Rosenberg, "Proposed Direct Action Statute," in N Y Judicial Conference, Sixteenth Annual Report 264, 265 (1971).
New York Judicial Conference, Report to the 1966 Legislature in Relation to the Civil Practice Law and Rules 12-24 (1966).
Based upon the limited guidance available to us, we believe that the New York courts would refuse to sustain jurisdiction over Dytron on these facts under section 302(a) 3(ii). Perhaps the case would be different if the discernible local impact of the commercial injury to plaintiffs were greater, e.g., destruction of plaintiffs' business in New York by the loss of out-of-state customers, although we express no view as to that. But the injury here does not even approach that extreme. Accordingly we hold that Dytron's alleged tortious activity in Kentucky and Pennsylvania did not cause plaintiffs "injury * * * within the state," and we affirm dismissal of the complaint against Dytron.

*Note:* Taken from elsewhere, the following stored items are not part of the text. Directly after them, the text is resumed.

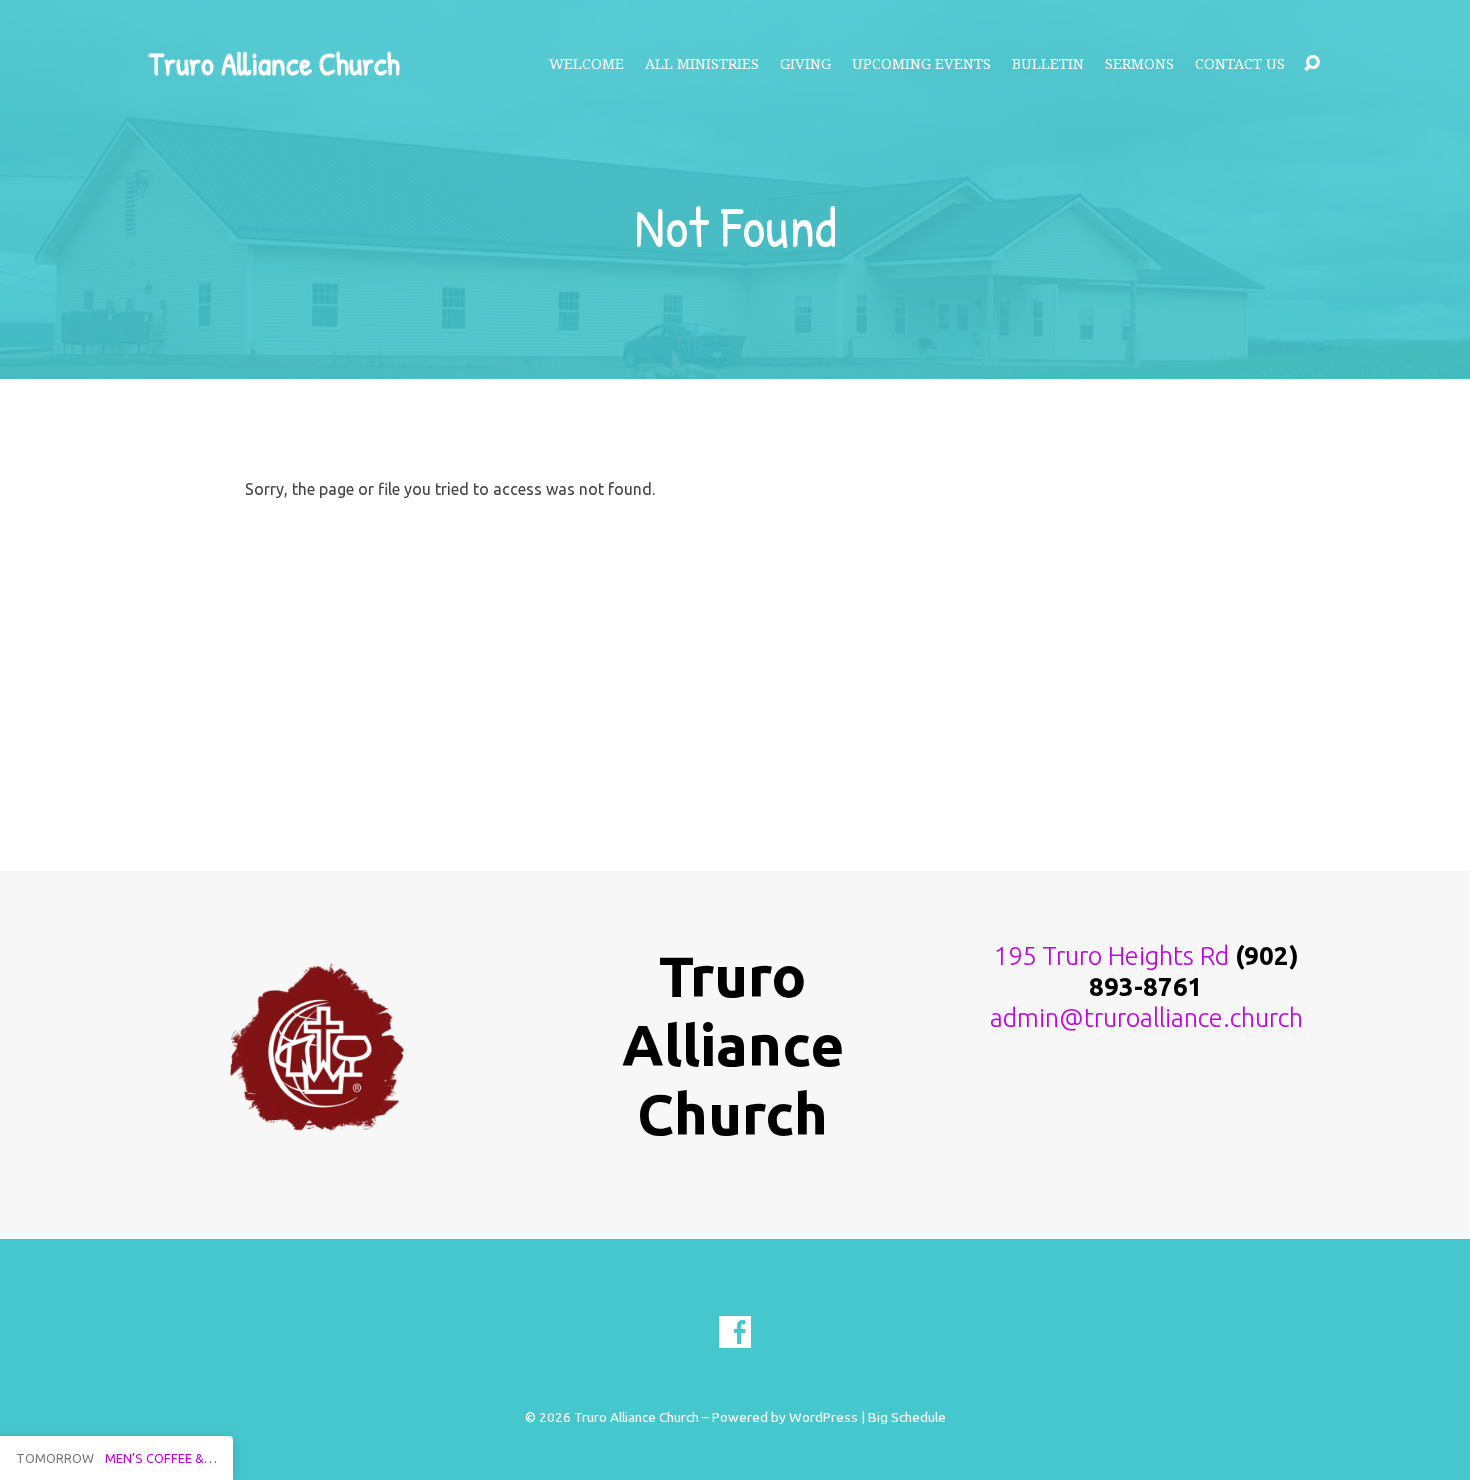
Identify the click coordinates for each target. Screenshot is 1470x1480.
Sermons (1139, 64)
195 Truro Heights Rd (1111, 955)
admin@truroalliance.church (1146, 1017)
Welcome (586, 64)
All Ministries (702, 64)
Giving (805, 64)
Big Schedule (907, 1417)
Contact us (1240, 64)
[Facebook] (735, 1332)
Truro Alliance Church (274, 63)
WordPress (823, 1417)
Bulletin (1048, 64)
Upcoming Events (921, 64)
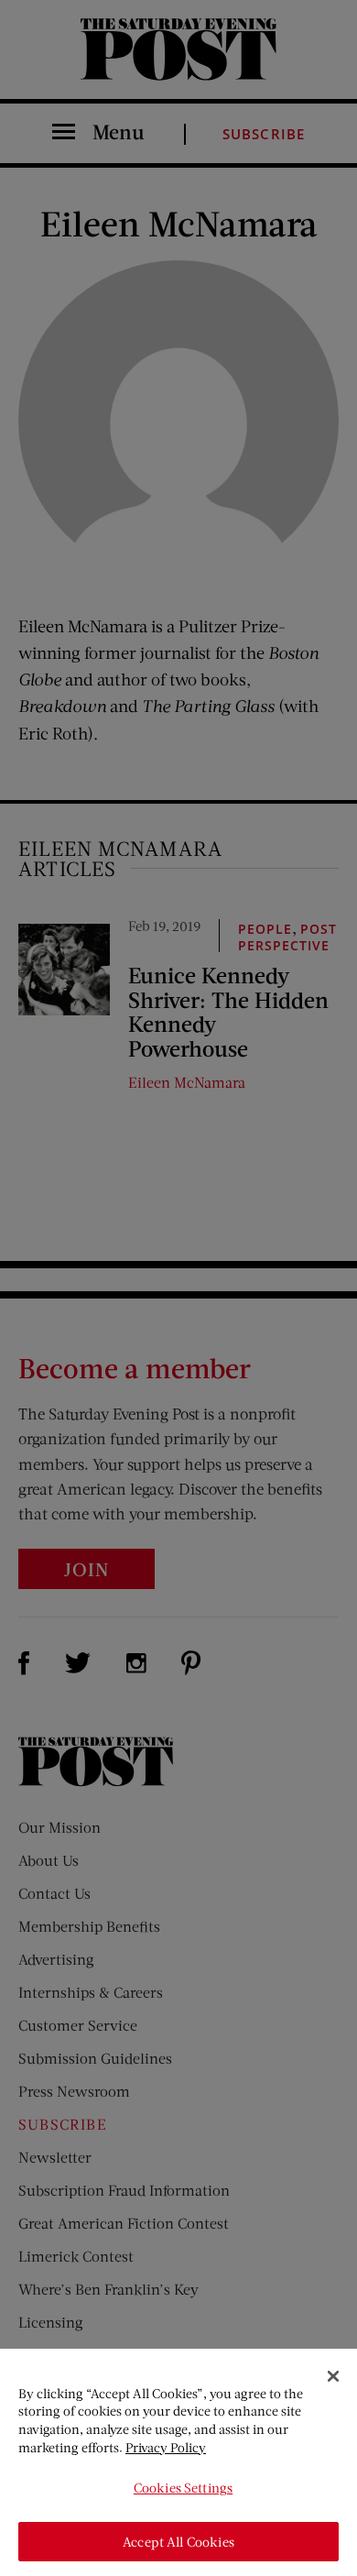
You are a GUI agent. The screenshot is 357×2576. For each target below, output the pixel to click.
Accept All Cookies (178, 2541)
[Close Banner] (333, 2376)
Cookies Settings (183, 2487)
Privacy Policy (165, 2447)
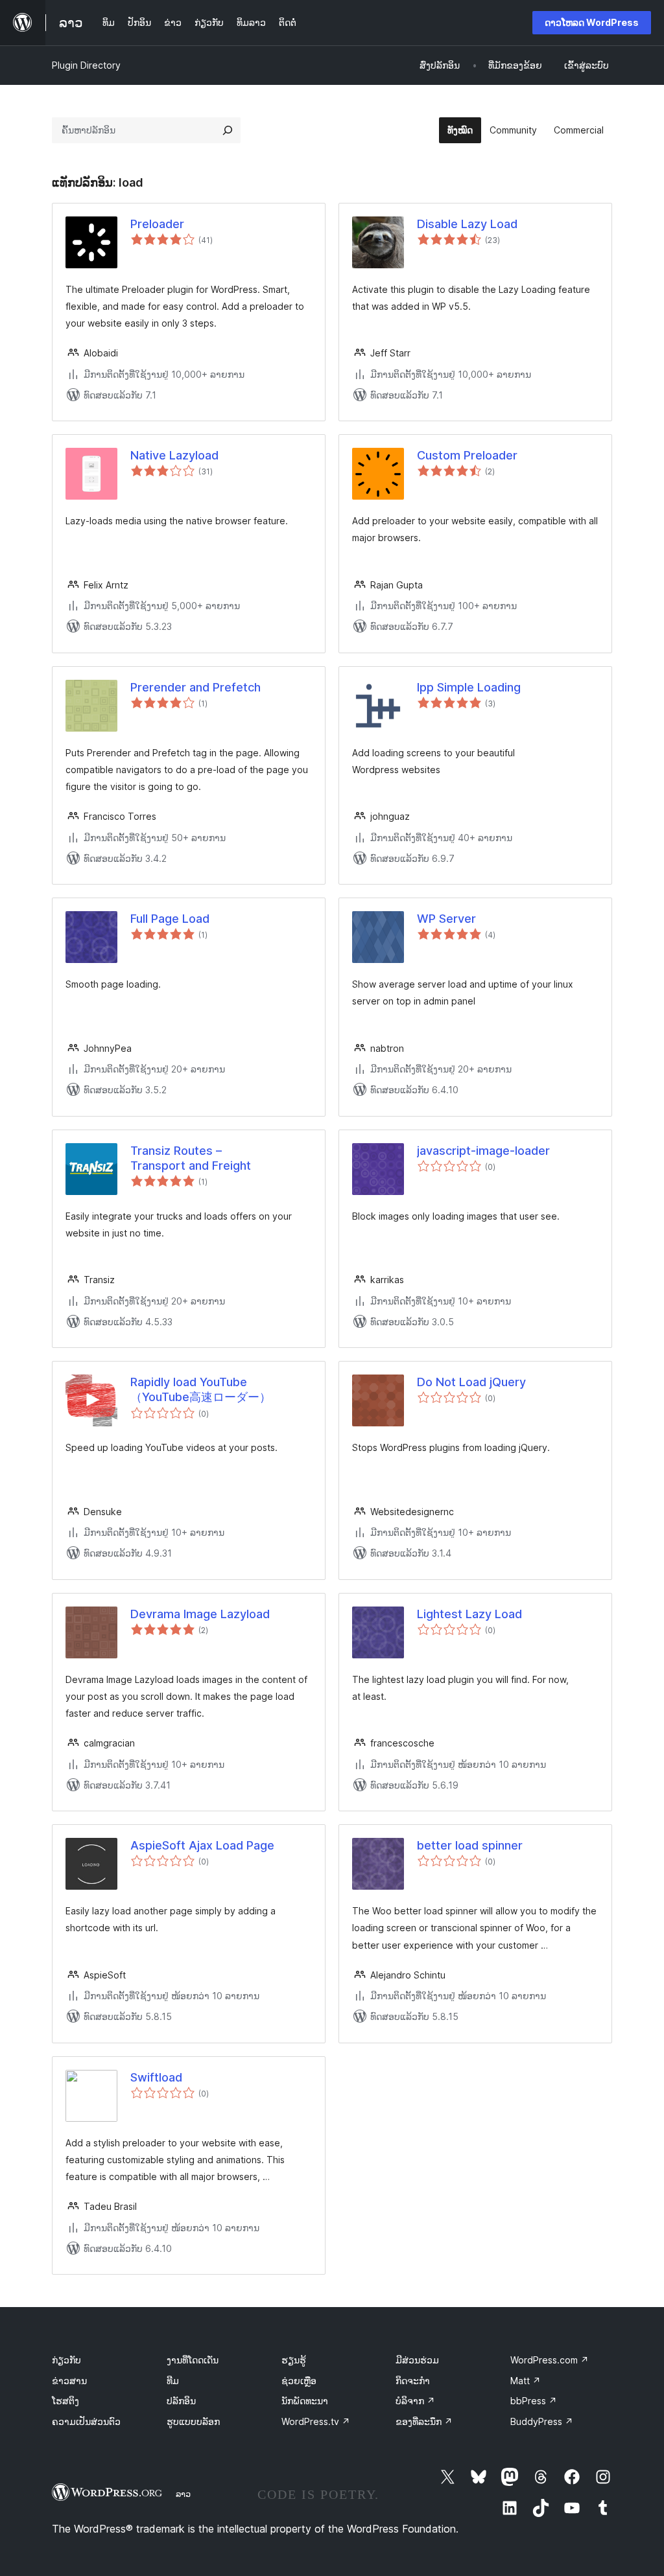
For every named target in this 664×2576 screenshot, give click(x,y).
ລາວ (183, 2494)
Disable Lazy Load (467, 224)
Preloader (157, 224)
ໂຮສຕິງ (65, 2400)
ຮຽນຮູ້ (293, 2359)
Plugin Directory (86, 65)
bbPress (533, 2400)
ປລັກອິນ (181, 2400)
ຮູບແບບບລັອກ (193, 2421)
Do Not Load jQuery (471, 1382)
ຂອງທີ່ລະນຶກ (424, 2421)
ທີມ (173, 2380)
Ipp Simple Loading (469, 687)
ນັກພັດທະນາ (304, 2400)
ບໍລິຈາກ (415, 2400)
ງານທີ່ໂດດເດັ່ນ (193, 2359)
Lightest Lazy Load (469, 1614)
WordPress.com (549, 2359)
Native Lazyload (174, 455)
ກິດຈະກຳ (413, 2380)
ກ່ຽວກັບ (66, 2359)
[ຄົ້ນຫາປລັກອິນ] (228, 130)
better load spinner (470, 1845)
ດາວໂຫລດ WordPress (592, 22)
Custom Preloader (467, 455)
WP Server (446, 918)
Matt (525, 2380)
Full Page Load (169, 918)
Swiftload (156, 2077)
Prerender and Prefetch (195, 687)
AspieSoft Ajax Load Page (202, 1845)
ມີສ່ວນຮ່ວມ (417, 2359)
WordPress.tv (315, 2421)
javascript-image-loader (483, 1150)
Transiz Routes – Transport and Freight (190, 1158)
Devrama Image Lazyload (200, 1614)
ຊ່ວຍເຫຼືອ (298, 2380)
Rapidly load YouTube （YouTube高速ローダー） (200, 1389)
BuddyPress (541, 2421)
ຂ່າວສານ (69, 2380)
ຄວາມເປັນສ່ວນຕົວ (86, 2421)
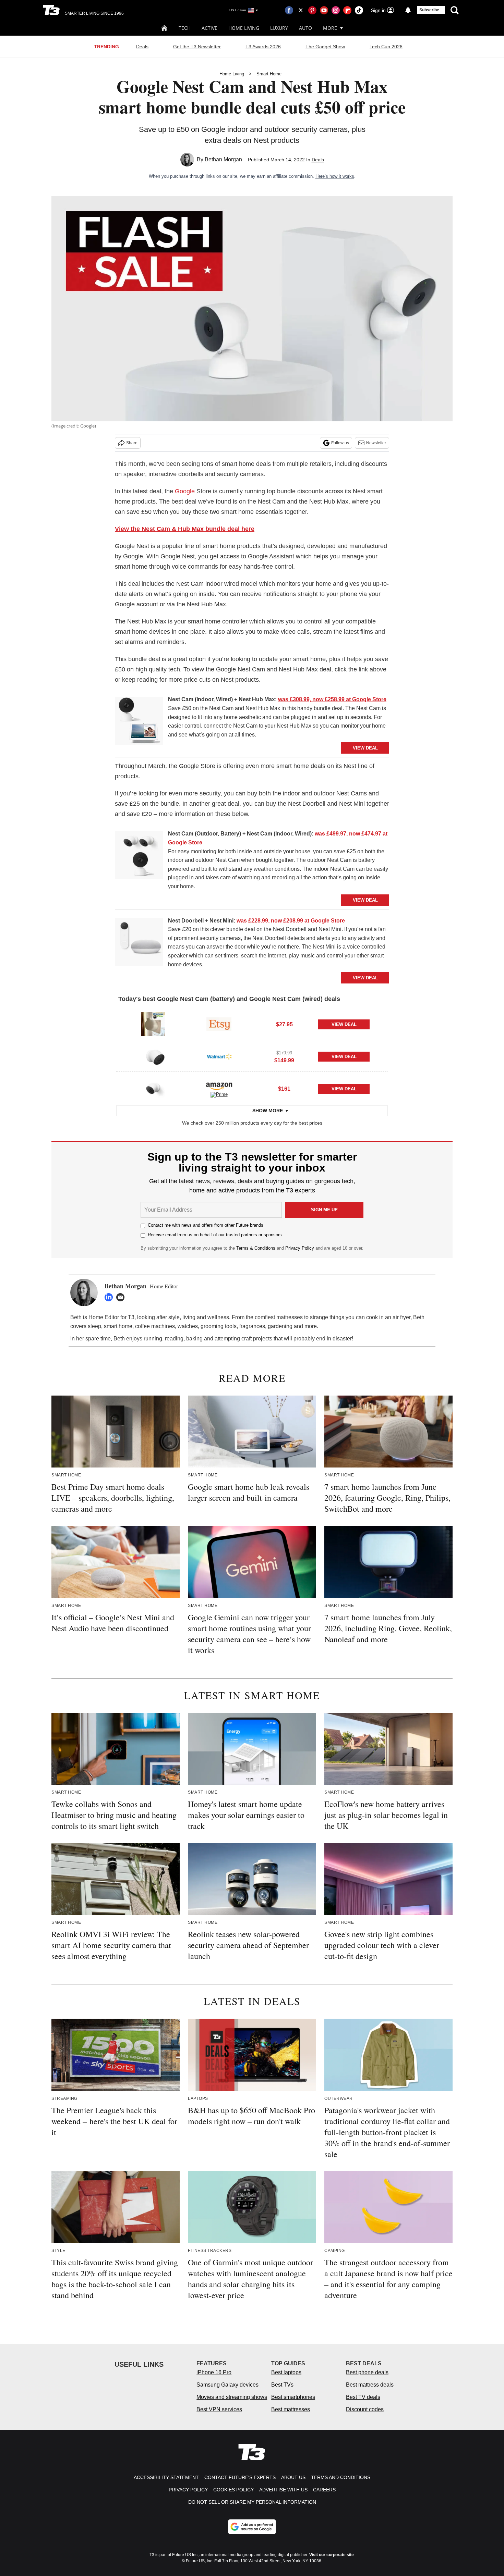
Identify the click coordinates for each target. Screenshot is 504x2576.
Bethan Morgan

In affirming as to Dytron but reversing as to the individual defendants, we recognize that we reach apparently inconsistent results. However, the relevant activities of the corporate and individual defendants were simply not the same. The difference in result flows directly from that. We agree that it makes little sense as a practical matter to have the suit against the individual defendants in New York and the suit against the corporate defendant elsewhere, but we cannot solve plaintiffs' tactical problems by making exceptions to what we believe the New York courts would regard as proper jurisdictional principles. However, if plaintiffs commence suit against Dytron in another jurisdiction, a possible solution might be to seek to transfer the New York action against the individual defendants under 28 U.S.C. § 1404(a).
Affirmed in part and reversed in part.